● Stored entries
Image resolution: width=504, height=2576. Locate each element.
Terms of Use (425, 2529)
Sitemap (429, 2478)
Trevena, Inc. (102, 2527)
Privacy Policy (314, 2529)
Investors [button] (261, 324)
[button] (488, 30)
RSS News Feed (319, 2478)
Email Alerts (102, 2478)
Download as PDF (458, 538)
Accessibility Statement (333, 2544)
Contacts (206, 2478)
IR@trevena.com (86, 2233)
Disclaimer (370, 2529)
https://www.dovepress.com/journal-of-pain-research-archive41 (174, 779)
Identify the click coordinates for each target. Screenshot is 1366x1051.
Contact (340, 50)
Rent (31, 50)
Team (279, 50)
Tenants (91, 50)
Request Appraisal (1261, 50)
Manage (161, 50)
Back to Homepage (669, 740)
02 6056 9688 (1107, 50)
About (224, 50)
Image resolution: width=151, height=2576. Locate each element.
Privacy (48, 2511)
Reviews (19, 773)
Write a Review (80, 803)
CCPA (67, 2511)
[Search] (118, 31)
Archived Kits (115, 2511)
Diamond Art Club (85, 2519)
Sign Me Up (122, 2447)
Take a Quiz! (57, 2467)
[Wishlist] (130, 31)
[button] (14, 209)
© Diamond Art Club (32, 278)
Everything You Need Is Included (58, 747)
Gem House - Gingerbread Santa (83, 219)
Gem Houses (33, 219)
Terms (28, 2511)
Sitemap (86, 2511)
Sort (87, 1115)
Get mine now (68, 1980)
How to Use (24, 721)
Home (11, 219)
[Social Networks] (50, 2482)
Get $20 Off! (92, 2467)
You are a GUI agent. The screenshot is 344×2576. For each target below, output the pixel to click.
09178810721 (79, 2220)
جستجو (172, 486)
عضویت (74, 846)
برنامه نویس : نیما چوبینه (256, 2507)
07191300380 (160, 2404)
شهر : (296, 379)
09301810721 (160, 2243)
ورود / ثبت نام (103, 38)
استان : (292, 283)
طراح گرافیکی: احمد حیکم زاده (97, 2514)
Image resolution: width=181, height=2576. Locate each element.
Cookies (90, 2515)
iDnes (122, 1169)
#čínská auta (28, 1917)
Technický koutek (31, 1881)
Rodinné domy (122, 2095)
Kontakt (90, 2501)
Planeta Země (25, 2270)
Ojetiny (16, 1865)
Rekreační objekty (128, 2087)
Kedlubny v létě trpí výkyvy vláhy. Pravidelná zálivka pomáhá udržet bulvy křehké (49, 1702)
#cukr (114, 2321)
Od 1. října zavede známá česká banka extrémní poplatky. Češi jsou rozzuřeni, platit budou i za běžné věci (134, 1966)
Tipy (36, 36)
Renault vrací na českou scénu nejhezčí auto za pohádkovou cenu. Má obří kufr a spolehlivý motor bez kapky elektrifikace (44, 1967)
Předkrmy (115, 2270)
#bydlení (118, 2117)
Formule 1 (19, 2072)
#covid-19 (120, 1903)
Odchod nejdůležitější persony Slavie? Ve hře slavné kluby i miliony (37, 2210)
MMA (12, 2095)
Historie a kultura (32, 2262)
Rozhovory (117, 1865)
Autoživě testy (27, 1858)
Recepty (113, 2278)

● ACTIVITY
Restate all of the entries above precisely.

● FINISHED EXERCISE
Image resolution: width=504, height=2576. Locate each element.
Terms of Use (425, 2529)
Sitemap (429, 2478)
Trevena, Inc. (102, 2527)
Privacy Policy (314, 2529)
Investors [button] (261, 324)
[button] (488, 30)
RSS News Feed (319, 2478)
Email Alerts (102, 2478)
Download as PDF (458, 538)
Accessibility Statement (333, 2544)
Contacts (206, 2478)
IR@trevena.com (86, 2233)
Disclaimer (370, 2529)
https://www.dovepress.com/journal-of-pain-research-archive41 (174, 779)
Identify the click coordinates for each target. Screenshot is 1366x1051.
Contact (340, 50)
Rent (31, 50)
Team (279, 50)
Tenants (91, 50)
Request Appraisal (1261, 50)
Manage (161, 50)
Back to Homepage (669, 740)
02 6056 9688 (1107, 50)
About (224, 50)
Image resolution: width=151, height=2576. Locate each element.
Privacy (48, 2511)
Reviews (19, 773)
Write a Review (80, 803)
CCPA (67, 2511)
[Search] (118, 31)
Archived Kits (115, 2511)
Diamond Art Club (85, 2519)
Sign Me Up (122, 2447)
Take a Quiz! (57, 2467)
[Wishlist] (130, 31)
[button] (14, 209)
© Diamond Art Club (32, 278)
Everything You Need Is Included (58, 747)
Gem House - Gingerbread Santa (83, 219)
Gem Houses (33, 219)
Terms (28, 2511)
Sitemap (86, 2511)
Sort (87, 1115)
Get mine now (68, 1980)
How to Use (24, 721)
Home (11, 219)
[Social Networks] (50, 2482)
Get $20 Off! (92, 2467)
You are a GUI agent. The screenshot is 344×2576. For each target below, output the pixel to click.
09178810721 (79, 2220)
جستجو (172, 486)
عضویت (74, 846)
برنامه نویس : نیما چوبینه (256, 2507)
07191300380 (160, 2404)
شهر : (296, 379)
09301810721 (160, 2243)
ورود / ثبت نام (103, 38)
استان : (292, 283)
طراح گرافیکی: احمد حیکم زاده (97, 2514)
Image resolution: width=181, height=2576. Locate each element.
Cookies (90, 2515)
iDnes (122, 1169)
#čínská auta (28, 1917)
Technický koutek (31, 1881)
Rodinné domy (122, 2095)
Kontakt (90, 2501)
Planeta Země (25, 2270)
Ojetiny (16, 1865)
Rekreační objekty (128, 2087)
Kedlubny v létě trpí výkyvy vláhy. Pravidelná zálivka pomáhá udržet bulvy křehké (49, 1702)
#cukr (114, 2321)
Od 1. října zavede známá česká banka extrémní poplatky. Češi jsou rozzuřeni, platit budou i za běžné věci (134, 1966)
Tipy (36, 36)
Renault vrací na českou scénu nejhezčí auto za pohádkovou cenu. Má obří kufr a spolehlivý motor bez kapky elektrifikace (44, 1967)
Předkrmy (115, 2270)
#bydlení (118, 2117)
Formule 1 (19, 2072)
#covid-19 (120, 1903)
Odchod nejdůležitější persony Slavie? Ve hře slavné kluby i miliony (37, 2210)
MMA (12, 2095)
Historie a kultura (32, 2262)
Rozhovory (117, 1865)
Autoživě testy (27, 1858)
Recepty (113, 2278)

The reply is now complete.